→ **The problem**
List each line of the material below that contains the string "accomplish".

* Begin Source material *

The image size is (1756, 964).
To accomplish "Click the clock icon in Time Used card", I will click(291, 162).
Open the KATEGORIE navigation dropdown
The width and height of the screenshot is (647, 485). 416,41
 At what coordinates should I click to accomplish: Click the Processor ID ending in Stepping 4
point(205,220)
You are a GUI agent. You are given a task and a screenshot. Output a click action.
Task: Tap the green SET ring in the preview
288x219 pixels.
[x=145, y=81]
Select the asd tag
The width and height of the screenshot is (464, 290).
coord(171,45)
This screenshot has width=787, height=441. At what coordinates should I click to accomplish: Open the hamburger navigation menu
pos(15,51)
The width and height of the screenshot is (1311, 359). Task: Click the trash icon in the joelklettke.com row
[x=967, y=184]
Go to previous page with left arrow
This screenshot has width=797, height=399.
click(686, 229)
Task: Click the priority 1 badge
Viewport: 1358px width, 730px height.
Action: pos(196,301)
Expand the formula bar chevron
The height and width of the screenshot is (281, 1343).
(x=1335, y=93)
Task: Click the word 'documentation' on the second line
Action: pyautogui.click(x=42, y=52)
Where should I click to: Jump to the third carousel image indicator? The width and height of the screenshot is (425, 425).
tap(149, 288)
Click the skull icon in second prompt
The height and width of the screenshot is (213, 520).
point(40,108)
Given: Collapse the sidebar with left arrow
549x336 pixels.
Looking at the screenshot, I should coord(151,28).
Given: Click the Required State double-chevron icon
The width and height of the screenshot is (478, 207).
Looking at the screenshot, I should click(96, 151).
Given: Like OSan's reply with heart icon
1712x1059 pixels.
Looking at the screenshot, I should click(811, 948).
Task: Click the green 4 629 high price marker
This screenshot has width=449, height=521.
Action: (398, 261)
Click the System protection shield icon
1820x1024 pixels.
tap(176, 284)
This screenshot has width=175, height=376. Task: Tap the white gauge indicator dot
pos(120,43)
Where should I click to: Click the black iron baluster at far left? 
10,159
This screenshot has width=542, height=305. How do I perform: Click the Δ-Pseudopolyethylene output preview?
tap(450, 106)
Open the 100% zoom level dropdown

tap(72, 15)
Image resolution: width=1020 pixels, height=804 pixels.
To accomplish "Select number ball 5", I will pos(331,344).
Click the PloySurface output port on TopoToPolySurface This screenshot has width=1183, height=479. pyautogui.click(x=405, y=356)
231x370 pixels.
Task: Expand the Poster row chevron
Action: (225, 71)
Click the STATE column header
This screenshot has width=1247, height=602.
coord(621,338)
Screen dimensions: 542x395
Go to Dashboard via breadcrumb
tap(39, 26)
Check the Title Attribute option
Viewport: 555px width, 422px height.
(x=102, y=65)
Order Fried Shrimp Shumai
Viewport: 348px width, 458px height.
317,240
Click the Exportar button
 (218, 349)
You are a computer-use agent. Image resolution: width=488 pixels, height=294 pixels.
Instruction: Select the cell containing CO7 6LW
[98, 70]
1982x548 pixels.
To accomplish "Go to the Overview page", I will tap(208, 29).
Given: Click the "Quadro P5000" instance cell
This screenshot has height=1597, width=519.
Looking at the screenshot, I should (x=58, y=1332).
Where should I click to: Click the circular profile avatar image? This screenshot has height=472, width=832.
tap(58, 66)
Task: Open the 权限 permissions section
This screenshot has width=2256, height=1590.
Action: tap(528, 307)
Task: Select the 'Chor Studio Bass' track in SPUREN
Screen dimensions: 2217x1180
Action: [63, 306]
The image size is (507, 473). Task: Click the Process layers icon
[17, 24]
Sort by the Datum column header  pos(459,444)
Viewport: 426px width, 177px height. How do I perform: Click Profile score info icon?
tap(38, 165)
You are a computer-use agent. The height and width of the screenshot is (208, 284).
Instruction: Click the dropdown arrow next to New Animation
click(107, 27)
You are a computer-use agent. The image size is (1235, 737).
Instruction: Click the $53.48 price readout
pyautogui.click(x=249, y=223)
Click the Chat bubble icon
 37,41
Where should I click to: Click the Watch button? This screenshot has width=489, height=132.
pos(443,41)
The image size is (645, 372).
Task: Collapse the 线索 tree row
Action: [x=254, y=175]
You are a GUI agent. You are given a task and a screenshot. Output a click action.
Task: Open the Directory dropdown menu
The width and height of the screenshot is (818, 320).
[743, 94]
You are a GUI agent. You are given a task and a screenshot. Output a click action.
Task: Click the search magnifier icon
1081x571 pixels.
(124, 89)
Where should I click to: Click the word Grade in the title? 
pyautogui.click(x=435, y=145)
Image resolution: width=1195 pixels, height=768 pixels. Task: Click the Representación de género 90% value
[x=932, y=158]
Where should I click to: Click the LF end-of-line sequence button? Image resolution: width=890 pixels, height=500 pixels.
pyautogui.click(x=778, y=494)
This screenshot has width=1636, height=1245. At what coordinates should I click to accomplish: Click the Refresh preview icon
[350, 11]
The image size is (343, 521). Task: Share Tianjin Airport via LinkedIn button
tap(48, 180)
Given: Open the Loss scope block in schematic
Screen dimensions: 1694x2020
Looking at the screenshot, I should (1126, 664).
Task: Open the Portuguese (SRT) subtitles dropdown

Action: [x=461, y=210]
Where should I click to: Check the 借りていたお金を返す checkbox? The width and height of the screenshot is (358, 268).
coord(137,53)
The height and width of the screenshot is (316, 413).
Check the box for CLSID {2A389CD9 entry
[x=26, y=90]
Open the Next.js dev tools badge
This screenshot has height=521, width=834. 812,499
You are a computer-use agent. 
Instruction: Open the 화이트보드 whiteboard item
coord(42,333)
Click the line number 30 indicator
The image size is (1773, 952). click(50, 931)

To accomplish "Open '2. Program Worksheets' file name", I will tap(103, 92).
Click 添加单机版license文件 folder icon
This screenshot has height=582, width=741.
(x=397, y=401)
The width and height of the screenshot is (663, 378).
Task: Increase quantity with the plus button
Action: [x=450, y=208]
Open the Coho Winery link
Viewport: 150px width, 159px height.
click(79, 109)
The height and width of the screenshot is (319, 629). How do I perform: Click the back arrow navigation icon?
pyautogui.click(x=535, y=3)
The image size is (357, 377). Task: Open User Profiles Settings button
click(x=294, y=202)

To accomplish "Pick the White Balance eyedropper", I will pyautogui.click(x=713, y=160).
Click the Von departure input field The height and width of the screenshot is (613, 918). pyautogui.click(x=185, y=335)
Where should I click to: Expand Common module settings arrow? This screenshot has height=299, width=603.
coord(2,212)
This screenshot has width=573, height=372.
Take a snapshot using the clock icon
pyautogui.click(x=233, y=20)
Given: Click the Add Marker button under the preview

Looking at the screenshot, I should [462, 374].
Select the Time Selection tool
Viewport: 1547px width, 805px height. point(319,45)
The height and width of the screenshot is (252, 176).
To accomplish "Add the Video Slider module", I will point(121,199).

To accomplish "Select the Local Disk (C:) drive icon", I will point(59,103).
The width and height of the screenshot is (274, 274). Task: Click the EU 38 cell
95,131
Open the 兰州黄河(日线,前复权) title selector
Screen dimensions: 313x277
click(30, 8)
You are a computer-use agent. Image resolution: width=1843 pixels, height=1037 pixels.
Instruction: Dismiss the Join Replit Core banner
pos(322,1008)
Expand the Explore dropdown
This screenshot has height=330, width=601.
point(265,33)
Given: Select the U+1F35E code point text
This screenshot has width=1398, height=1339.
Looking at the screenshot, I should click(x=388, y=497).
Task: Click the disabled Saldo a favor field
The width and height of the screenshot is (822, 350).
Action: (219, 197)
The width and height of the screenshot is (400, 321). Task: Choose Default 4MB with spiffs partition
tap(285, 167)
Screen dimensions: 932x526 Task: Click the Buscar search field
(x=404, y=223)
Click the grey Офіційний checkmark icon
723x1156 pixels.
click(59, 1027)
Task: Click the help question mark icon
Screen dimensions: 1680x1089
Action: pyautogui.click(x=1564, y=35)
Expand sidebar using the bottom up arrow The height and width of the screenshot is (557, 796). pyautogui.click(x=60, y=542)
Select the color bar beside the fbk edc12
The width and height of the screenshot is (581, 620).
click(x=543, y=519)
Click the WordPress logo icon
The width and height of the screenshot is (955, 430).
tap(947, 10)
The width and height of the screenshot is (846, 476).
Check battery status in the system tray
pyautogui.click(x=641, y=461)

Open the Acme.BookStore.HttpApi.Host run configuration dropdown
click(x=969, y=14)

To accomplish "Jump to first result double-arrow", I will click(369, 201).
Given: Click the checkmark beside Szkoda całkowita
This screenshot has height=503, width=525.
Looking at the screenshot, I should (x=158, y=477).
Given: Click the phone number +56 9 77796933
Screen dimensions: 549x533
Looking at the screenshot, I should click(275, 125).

* End Source material *

→ **Exercise output**
To accomplish "Click the clock icon in Time Used card", I will click(291, 162).
 At what coordinates should I click to accomplish: Click the Processor ID ending in Stepping 4
This screenshot has width=787, height=441. At what coordinates should I click to accomplish: Open the hamburger navigation menu
To accomplish "Select number ball 5", I will pos(331,344).
To accomplish "Go to the Overview page", I will tap(208, 29).
This screenshot has width=1636, height=1245. At what coordinates should I click to accomplish: Click the Refresh preview icon
To accomplish "Open '2. Program Worksheets' file name", I will tap(103, 92).
To accomplish "Pick the White Balance eyedropper", I will pyautogui.click(x=713, y=160).
To accomplish "Add the Video Slider module", I will point(121,199).
To accomplish "Select the Local Disk (C:) drive icon", I will point(59,103).
To accomplish "Jump to first result double-arrow", I will click(369, 201).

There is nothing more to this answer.